INFORMATION SHOWN:
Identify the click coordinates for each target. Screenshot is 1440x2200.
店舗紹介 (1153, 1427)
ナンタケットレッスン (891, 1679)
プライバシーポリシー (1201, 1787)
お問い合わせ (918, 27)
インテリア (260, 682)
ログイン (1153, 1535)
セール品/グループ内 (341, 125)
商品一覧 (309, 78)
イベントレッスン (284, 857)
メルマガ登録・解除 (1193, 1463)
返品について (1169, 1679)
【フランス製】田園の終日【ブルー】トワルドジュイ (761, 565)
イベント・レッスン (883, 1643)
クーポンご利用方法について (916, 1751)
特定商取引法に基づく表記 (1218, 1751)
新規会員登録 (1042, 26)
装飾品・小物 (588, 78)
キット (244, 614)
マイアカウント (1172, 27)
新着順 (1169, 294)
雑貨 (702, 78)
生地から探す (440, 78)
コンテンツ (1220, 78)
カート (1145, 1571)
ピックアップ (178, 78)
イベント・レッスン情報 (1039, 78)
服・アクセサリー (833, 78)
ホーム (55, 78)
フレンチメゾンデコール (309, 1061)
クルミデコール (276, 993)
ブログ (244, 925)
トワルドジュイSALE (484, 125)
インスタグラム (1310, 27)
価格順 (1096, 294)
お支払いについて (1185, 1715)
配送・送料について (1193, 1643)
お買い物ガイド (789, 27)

DIRECTIONS FOR THIS TASK: Please convert the records above into a two-column CSV with the header columns "record" and "answer", one row per record. Put each record's text and its answer each in a single double-quoted field, with any line breaks changed to spaces.

TASK SOLUTION:
record,answer
"Identify the click coordinates for each target. Screenshot is 1440x2200. 店舗紹介","(1153, 1427)"
"ナンタケットレッスン","(891, 1679)"
"プライバシーポリシー","(1201, 1787)"
"お問い合わせ","(918, 27)"
"インテリア","(260, 682)"
"ログイン","(1153, 1535)"
"セール品/グループ内","(341, 125)"
"商品一覧","(309, 78)"
"イベントレッスン","(284, 857)"
"メルマガ登録・解除","(1193, 1463)"
"返品について","(1169, 1679)"
"【フランス製】田園の終日【ブルー】トワルドジュイ","(761, 565)"
"イベント・レッスン","(883, 1643)"
"クーポンご利用方法について","(916, 1751)"
"特定商取引法に基づく表記","(1218, 1751)"
"新規会員登録","(1042, 26)"
"装飾品・小物","(588, 78)"
"キット","(244, 614)"
"マイアカウント","(1172, 27)"
"新着順","(1169, 294)"
"雑貨","(702, 78)"
"生地から探す","(440, 78)"
"コンテンツ","(1220, 78)"
"カート","(1145, 1571)"
"ピックアップ","(178, 78)"
"イベント・レッスン情報","(1039, 78)"
"服・アクセサリー","(833, 78)"
"ホーム","(55, 78)"
"フレンチメゾンデコール","(309, 1061)"
"クルミデコール","(276, 993)"
"ブログ","(244, 925)"
"トワルドジュイSALE","(484, 125)"
"インスタグラム","(1310, 27)"
"価格順","(1096, 294)"
"お支払いについて","(1185, 1715)"
"配送・送料について","(1193, 1643)"
"お買い物ガイド","(789, 27)"